== PROVIDED TEXT ==
------------------------------
24 April 2026, New York -- Statement on behalf of the European Union and its Member States delivered by H.E. Ambassador Hedda Samson, EU Delegation to the UN, at the Interactive Dialogue: The Pact for the Future and the UN80 Initiative -- From Commitments to Delivery

Madam President, Excellencies, Colleagues,

I deliver this statement on behalf of the EU and its member states.

The EU Delegation is pleased to be part of the interactive dialogue on "The Pact for the Future and the UN80 Initiative". We thank the PGA and her team for overseeing both the Pact for the Future Implementation as well as the UN80 Initiative progress, and for hosting this dialogue bringing together the Pact for the Future and the UN80 Initiative.

The Pact for the Future and its annexes provide the political direction for a strengthened multilateral system and are in this sense instrumental in bringing Member States to work in the same substantive direction, while the UN80 Initiative aims to provide the tools and structures to deliver on that shared vision. Basically, the Pact for the Future sets the political direction towards the achievement of the Sustainable Development Goals and the 2030 Agenda- the UN80 Initiative represents how to get there.

The mandate review process of WS2 is the critical bridge between both-translating commitments into palpable actions. We should ensure that Pact priorities are systematically reflected in new and renewed mandates. The new discipline on mandate design-clear objectives, timelines, impact on the UN budget and indicators-is a prerequisite to make the Pact deliverable in practice. When mandates come up for negotiation or renewal, Member States should ask a simple question: does this mandate reflect and advance the UN's critical mission and the priorities we agreed together in the Pact?
------------------------------
== PARTS OF THE EXERCISE ==
- a) In the EU statement, what does the UN80 Initiative aim to provide?
- b) Return only the entries from the line with "Click the Email" through the line with "Close the MACD", swapping "column header" for "column heading" and leaving everything else unchanged.
The statement and the entries are unrelated to each other.
------------------------------
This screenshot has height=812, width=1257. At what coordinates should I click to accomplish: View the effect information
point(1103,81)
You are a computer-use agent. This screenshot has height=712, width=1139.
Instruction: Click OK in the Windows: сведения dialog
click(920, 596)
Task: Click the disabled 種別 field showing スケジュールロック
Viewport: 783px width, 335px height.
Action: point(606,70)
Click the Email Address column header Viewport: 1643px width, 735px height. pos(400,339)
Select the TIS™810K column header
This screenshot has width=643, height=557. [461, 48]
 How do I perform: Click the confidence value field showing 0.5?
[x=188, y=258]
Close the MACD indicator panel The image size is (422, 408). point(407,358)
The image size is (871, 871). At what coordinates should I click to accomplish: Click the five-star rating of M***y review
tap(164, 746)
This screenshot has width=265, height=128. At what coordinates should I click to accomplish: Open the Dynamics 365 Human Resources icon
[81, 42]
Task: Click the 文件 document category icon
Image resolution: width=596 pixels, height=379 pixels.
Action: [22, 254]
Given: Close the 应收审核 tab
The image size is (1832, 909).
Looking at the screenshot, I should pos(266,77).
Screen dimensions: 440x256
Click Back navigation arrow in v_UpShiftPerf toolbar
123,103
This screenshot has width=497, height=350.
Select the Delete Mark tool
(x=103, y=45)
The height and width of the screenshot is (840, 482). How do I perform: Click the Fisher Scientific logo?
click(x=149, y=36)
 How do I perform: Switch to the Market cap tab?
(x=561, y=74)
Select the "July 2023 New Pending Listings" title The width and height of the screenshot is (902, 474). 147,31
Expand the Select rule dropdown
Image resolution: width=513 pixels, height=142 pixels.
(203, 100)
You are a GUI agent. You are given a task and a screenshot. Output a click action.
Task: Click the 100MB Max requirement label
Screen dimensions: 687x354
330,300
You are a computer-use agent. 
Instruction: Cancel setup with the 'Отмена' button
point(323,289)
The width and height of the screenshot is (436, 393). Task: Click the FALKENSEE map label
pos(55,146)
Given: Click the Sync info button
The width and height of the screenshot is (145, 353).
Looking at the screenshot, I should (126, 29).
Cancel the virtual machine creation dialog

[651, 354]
------------------------------
== SOLUTION LIST ==
- a) The tools and structures to deliver on the shared vision set out in the Pact for the Future.

- b)
Click the Email Address column heading Viewport: 1643px width, 735px height. pos(400,339)
Select the TIS™810K column heading
This screenshot has width=643, height=557. [461, 48]
 How do I perform: Click the confidence value field showing 0.5?
[x=188, y=258]
Close the MACD indicator panel The image size is (422, 408). point(407,358)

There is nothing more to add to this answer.